Over three quarters of employers welcome shared parental leave despite concerns about its complexity and many are considering adapting their maternity packages in light of the new legislation, according to a survey of employers by Workingmums.co.uk.
The survey of over 400 employers, sponsored by WM People found 81% welcomed shared parental leave, with 19% – mainly smaller businesses – saying they would find it difficult to implement in their organisation.
Some 13% were still unaware of SPL and 19% were aware but were unsure what impact it might have on them.
Over half [56%] said they were still preparing a policy on it with challenges including increased paperwork for smaller businesses and concerns about the complexity of dealing with mums and dads who work in different organisations. A quarter already had a policy on it by early December.
Many employers said they had either adapted their company maternity package [15%] and a further 39% were considering adapting it, for instance, reducing what they offered to mothers in order to increase what they offer to dads.
The survey, which is published in the same week as government statistics on employee attitudes to shared parental leave, also questioned large and small employers about the impact of new legislation on the right to request flexible working, which was extended to all employees in June.

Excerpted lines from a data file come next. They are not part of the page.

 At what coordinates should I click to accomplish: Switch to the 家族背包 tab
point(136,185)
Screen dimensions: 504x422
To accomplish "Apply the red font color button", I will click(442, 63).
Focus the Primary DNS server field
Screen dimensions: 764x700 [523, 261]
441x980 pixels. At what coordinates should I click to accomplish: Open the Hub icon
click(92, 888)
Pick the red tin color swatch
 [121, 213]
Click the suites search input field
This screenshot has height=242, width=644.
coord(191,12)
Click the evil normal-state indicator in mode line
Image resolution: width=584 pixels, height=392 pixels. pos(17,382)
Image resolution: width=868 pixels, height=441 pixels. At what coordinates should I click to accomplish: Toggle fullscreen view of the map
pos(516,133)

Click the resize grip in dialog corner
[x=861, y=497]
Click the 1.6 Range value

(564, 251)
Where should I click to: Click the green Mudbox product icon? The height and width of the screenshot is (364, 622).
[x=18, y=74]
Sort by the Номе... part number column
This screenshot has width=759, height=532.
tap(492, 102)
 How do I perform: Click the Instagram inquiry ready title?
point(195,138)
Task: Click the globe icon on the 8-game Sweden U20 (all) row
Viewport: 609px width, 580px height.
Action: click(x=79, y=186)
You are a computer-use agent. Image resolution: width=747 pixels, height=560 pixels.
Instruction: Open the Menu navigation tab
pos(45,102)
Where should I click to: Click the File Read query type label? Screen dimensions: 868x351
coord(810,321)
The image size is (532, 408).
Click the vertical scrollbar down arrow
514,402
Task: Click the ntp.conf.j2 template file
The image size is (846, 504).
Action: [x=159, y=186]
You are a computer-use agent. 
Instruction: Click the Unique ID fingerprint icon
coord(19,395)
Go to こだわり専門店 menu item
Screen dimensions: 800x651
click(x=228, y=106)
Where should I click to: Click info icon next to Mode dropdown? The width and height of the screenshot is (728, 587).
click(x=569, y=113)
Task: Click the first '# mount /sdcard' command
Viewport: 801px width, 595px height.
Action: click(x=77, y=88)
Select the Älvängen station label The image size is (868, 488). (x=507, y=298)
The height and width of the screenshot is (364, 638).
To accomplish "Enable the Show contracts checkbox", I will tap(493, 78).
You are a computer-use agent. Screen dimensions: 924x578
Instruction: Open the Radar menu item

It found that 11% would be more cautious in granting flexible working as a result of the extension and 53% said they would grant it on a case-by-case basis despite 30% saying managers find it hard to manage multiple requests. Some 58% of employers think flexible working improves retention, with only 9% saying it doesn’t. Only 3% think it makes workers less efficient with 36% saying staff who work flexibly are more efficient. The biggest benefit of flexible working was the retention of staff, particularly women returning from maternity leave. While 25% said they faced no challenges in implementing flexible working, for those who did the biggest barriers were that their business or their clients demanded set hours.